Well, it's a subject that comes up periodically, and I have some new thoughts, so let me play devil's advocate here:
On the whole I don't think now, if ever, is the time to add Twisted or a Twisted-based event loop to the Python standard library. There are a number of issues:
1. Release cycles: Python releases on its own schedule, which may not match up to the needs of bug fixes or feature additions to Twisted.
This will always be a concern, but Python manages to get releases out every so often, and the stdlib *does* change sometimes. We've been pretty good about preserving compatibility for a release or two ourselves. I think it is a reasonable concern but not a reason to stop this entirely.
One solution is a separate Twisted package you can install, overriding the stdlib's. Since Twisted, even split up, is quite large, this would probably be necessary for most non-trivial functionality anyway, which leads to:
IMHO the point here is the trivial functionality. As far as I can tell from the few examples of event-driven applications that I use which I didn't write :-), there is a progression that many event-driven Python programs go through these days: - Implement something with asyncore - realize asyncore's deficiencies, start enhancing it - discover Twisted, re-implement networking code (from scratch) If the event loop in Python provided similar interfaces to the one in Twisted, the amount of work involved in stage 3 could be greatly reduced.
2. Installing separate package issues. As PyXML has shown, having a separate package which overrides or extends a built-in stdlib API works terribly. http://www.amk.ca/conceit/xmlplus.html covers some of the issues, but there's also -
So let's not pretend that they're the same thing. 'from eventloop import listenTCP' -> 'from twisted.internet import reactor'. They can just share a set of common interfaces.
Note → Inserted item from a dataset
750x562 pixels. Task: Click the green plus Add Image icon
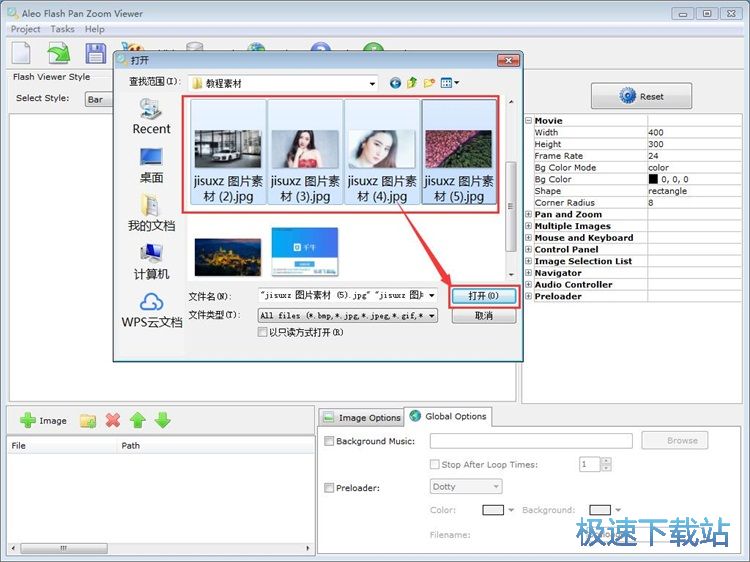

The big problem with xmlplus was that it changed the behavior of a built-in package, so let's not ever do that again. amk's article specifically recommends this solution.
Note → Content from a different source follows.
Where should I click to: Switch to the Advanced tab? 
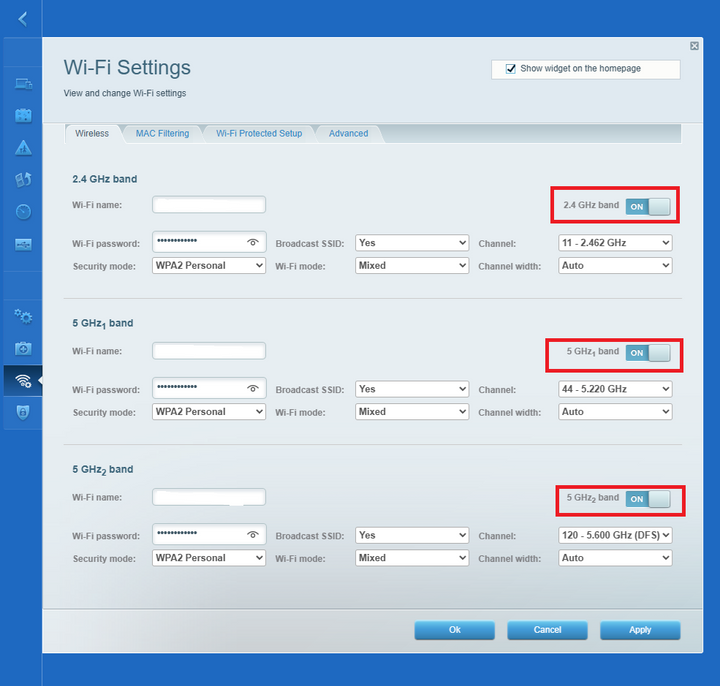tap(348, 133)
3. Limited usefulness of minimal APIs: lets say we add Twisted to the stdlib. Because it's large, we don't want to add *everything*. We can't add SSL probably cause that depends on pyOpenSSL which is LGPLed, probably don't want the pygtk reactor because that occasionally needs updates for new pygtk releases, etc.. So Jane User decides to build a network application, plays a bit with the TCP client code, and now says "OK great, now to add a GUI and TLS support" - and suddenly she needs to install the full Twisted framework to do that.
Right. But, her code uses Twisted-like interfaces so she doesn't have to re-write it all. Given that a lot of network applications are trivial one-offs, this step will not always happen.
I would argue that Python needs less in the stdlib, not more; specific external software packages will probably grow into de-facto standard packages, but there's no reason for them to be in stdlib. PyXML is usually installed separately because people need the extended features the full package has, and the same would happen to Twisted. The only real benefit to inclusion in the stdlib is ease of distribution, and a better way to deal with that is to put more work into things like Eggs (http://peak.telecommunity.com/DevCenter/PythonEggs).
I don't think the issue is "less" or "more" but "better". The Python standard library is of a highly non-uniform quality. Whether or not Twisted gets added, I think asyncore should be removed, or at least strongly deprecated.